▸ Brief 1:
From the passage about the Sun Ra album, copy out word for word the span that begins at the words "Pathways to Unknown Worlds is" and ends after the words "Friendly Love album.".
▸ Brief 2:
Render this sentence from the passage about the Sun Ra album in Spanish: "Pathways to Unknown Worlds is an album by jazz composer, bandleader and keyboardist Sun Ra and his Arkestra recorded in Chicago in 1973 and originally released on his Saturn label and rereleased by the ABC/Impulse! label in 1975."

** Begin Selected text **

Pathways to Unknown Worlds is an album by jazz composer, bandleader and keyboardist Sun Ra and his Arkestra recorded in Chicago in 1973 and originally released on his Saturn label and rereleased by the ABC/Impulse! label in 1975. In 2000, Evidence Music released Pathways to Unknown Worlds + Friendly Love, added an untitled track from the same sessions as well as the previously unreleased Friendly Love album.

Reception
The Allmusic review by Lindsay Planer stated: "the three free jazz instrumental improvisations are in many respects quite similar to the laissez-faire sonic free for alls that had become synonymous with Ra's concurrent Arkestra(s)".

** End Selected text **
** Begin Given information **

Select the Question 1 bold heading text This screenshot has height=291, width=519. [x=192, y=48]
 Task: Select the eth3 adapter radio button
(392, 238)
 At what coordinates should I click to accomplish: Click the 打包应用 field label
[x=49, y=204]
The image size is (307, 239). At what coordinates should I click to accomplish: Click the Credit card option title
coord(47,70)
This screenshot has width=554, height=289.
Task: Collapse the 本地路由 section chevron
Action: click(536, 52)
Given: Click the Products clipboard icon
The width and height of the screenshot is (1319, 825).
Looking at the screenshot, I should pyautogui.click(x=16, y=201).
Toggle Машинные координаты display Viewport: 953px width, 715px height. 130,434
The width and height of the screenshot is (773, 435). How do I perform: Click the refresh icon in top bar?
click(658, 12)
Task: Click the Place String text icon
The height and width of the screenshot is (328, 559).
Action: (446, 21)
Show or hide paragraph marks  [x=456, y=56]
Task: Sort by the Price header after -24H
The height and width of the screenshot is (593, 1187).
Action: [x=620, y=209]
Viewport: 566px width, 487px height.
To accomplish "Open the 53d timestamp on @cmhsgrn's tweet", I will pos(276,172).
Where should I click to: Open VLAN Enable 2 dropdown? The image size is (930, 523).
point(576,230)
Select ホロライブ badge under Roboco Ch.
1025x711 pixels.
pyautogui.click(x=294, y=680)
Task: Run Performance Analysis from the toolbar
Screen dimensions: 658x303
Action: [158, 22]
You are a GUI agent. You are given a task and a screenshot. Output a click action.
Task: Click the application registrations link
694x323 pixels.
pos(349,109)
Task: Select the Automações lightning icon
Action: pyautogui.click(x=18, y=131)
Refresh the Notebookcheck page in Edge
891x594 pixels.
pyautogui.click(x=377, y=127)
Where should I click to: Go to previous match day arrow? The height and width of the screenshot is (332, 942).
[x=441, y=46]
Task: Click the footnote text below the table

** End Given information **

▸ Correct answer 1:
Pathways to Unknown Worlds is an album by jazz composer, bandleader and keyboardist Sun Ra and his Arkestra recorded in Chicago in 1973 and originally released on his Saturn label and rereleased by the ABC/Impulse! label in 1975. In 2000, Evidence Music released Pathways to Unknown Worlds + Friendly Love, added an untitled track from the same sessions as well as the previously unreleased Friendly Love album.

▸ Correct answer 2:
Pathways to Unknown Worlds es un álbum del compositor de jazz, director de banda y teclista Sun Ra y su Arkestra, grabado en Chicago en 1973, publicado originalmente en su sello Saturn y reeditado por el sello ABC/Impulse! en 1975.